# start of Source passage
NEWS ANALYSIS : Parties Seek Abortion Issue’s Middle Ground : Campaign: Bush and Clinton want to avoid charges of waffling, but neither wants to appear an extremist.
WASHINGTON — Even as political strategists for both parties continue to buzz over Vice President Dan Quayle’s recent comments on abortion, the Democratic and Republican presidential campaigns quietly have tried to shift toward the center of this emotional and divisive issue.
The parallel moves help show how Ross Perot’s departure from the race has changed the calculations of both parties. The tentative nature of the shifts also underlines the political dangers President Bush and Democratic challenger Bill Clinton continue to face from the abortion issue.
Those dangers should be on full display this week if, as expected, the Senate begins debate on the proposed Freedom of Choice Act, a bill designed to lock the U.S. Supreme Court’s Roe vs. Wade decision into statutory law and to set nationwide rules on how much states may restrict abortions.
# end of Source passage
# start of Recorded data
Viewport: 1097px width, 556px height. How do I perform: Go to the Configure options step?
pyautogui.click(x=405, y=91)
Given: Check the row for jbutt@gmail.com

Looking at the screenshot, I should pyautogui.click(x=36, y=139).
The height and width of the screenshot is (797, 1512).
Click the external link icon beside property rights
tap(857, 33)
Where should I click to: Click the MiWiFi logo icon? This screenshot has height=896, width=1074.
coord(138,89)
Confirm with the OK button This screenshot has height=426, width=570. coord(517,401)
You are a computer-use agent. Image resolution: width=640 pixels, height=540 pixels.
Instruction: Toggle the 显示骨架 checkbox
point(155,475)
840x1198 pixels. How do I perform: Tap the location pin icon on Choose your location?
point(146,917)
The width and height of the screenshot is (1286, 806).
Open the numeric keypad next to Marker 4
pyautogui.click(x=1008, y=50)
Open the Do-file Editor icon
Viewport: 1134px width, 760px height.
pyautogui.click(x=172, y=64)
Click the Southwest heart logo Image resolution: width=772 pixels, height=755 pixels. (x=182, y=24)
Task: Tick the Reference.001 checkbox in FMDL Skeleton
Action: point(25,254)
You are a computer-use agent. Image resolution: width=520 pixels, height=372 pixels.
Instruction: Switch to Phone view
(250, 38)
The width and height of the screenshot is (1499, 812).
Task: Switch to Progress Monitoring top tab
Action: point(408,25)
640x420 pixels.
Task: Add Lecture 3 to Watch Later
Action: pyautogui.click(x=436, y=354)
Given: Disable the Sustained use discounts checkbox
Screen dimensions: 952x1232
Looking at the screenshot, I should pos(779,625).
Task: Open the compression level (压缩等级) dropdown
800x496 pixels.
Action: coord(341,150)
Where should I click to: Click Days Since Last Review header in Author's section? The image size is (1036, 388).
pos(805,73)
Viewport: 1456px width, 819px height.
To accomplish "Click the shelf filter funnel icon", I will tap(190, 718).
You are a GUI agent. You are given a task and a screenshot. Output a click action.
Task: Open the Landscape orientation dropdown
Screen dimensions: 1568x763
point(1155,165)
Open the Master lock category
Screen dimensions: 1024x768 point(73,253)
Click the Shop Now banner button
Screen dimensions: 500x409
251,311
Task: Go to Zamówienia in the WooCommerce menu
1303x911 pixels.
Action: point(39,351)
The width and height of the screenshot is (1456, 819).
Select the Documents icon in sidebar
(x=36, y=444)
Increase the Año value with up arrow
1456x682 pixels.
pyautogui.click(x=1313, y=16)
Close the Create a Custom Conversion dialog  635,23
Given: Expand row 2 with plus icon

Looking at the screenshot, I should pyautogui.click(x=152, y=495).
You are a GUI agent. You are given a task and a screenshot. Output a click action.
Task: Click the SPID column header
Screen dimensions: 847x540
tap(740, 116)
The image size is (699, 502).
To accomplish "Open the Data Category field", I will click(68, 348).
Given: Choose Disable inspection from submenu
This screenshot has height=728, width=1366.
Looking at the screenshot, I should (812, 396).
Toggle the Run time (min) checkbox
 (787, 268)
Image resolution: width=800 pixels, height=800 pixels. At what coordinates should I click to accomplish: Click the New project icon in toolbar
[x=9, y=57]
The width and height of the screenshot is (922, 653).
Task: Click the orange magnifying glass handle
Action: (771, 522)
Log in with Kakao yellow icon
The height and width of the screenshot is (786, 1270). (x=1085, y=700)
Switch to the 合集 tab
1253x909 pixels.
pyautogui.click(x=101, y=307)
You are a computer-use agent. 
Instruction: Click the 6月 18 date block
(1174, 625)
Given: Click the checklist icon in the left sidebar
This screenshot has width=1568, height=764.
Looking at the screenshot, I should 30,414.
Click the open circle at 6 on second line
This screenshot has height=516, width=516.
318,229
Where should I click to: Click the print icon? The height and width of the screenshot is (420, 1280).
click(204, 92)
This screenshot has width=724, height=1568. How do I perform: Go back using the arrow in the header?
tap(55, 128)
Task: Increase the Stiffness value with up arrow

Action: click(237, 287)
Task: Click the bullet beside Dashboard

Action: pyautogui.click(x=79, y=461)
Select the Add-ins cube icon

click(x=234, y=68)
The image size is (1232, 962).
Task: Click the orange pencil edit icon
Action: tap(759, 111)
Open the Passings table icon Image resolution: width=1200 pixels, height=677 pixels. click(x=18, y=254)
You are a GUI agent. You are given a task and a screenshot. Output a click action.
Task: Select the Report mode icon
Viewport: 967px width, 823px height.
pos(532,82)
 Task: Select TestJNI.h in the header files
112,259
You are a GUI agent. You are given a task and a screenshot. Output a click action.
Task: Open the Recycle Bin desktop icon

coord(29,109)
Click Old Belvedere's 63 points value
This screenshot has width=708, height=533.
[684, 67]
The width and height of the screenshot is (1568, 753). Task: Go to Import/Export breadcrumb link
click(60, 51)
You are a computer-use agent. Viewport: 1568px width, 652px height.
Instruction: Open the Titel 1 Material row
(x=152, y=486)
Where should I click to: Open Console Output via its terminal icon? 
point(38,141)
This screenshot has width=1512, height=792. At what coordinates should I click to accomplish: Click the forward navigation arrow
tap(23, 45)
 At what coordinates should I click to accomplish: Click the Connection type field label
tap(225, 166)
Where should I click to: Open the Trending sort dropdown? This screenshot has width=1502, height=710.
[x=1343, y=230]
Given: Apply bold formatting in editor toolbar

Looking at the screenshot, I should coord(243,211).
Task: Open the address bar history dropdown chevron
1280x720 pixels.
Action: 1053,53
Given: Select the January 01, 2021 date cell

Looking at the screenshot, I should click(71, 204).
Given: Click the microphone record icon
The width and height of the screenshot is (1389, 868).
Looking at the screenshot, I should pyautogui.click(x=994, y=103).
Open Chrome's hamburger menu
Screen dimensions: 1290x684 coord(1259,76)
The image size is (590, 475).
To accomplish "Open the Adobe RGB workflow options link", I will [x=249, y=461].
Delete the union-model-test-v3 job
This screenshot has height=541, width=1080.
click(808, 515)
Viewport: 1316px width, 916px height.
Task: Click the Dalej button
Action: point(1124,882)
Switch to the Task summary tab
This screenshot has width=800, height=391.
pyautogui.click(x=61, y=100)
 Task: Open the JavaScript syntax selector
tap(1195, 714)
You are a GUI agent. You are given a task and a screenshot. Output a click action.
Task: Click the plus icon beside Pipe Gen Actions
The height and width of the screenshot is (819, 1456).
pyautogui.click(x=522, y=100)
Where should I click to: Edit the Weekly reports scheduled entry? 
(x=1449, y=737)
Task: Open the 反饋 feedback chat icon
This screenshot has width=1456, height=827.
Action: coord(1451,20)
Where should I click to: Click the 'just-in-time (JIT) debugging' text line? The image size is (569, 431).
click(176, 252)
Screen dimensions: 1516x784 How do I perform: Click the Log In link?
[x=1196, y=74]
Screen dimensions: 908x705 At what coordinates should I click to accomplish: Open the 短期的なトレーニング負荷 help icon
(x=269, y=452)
# end of Recorded data
| Prompt |
Name every person the abortion news analysis mentions by name.

| Written solution |
Dan Quayle, Ross Perot, Bush, Bill Clinton